SUPPLIED RECORDS START

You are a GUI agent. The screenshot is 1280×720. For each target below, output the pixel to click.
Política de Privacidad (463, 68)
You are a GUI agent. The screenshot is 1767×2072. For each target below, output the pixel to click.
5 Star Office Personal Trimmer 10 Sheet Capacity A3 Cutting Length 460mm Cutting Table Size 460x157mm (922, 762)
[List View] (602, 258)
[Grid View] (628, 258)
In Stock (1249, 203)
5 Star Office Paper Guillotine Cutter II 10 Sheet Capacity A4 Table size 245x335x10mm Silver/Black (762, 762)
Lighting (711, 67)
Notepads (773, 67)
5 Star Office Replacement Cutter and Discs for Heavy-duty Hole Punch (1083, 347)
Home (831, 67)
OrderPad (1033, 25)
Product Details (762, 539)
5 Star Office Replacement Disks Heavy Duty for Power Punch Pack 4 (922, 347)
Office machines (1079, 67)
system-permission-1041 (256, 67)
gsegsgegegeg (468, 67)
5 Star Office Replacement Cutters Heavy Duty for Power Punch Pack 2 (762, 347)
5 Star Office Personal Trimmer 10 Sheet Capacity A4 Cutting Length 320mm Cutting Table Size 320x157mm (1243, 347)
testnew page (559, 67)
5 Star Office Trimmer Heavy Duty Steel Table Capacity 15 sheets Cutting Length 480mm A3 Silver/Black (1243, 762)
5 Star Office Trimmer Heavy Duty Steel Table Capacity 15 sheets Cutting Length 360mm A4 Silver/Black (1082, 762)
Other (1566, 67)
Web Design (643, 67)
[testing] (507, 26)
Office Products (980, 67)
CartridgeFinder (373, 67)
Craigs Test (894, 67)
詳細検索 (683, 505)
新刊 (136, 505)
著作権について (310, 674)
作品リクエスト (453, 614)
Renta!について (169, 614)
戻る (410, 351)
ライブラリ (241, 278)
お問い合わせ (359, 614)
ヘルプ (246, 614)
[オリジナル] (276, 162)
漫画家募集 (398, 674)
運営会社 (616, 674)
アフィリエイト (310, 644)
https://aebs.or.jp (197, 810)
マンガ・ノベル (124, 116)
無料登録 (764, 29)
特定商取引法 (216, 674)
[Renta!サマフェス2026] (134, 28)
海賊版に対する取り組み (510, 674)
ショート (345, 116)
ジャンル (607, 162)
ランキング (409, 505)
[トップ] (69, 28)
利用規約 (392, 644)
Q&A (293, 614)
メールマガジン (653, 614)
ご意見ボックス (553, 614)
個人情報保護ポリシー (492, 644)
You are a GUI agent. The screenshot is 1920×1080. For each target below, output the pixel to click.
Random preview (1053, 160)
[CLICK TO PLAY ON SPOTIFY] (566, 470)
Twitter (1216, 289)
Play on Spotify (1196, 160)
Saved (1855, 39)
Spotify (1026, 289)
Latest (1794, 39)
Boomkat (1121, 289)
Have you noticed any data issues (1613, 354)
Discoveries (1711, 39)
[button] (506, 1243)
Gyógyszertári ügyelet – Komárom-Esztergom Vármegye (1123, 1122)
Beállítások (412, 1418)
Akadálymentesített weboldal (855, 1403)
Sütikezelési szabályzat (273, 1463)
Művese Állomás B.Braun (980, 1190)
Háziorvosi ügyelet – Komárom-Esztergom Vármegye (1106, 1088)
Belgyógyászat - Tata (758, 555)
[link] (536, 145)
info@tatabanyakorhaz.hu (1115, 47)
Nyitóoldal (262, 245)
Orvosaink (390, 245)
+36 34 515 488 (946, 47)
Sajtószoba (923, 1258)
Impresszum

SUPPLIED RECORDS END

TRY IT =
Return, from the data, each line that has the word "Pack" in it.

RESULT OF THIS TASK =
5 Star Office Replacement Disks Heavy Duty for Power Punch Pack 4 (922, 347)
5 Star Office Replacement Cutters Heavy Duty for Power Punch Pack 2 (762, 347)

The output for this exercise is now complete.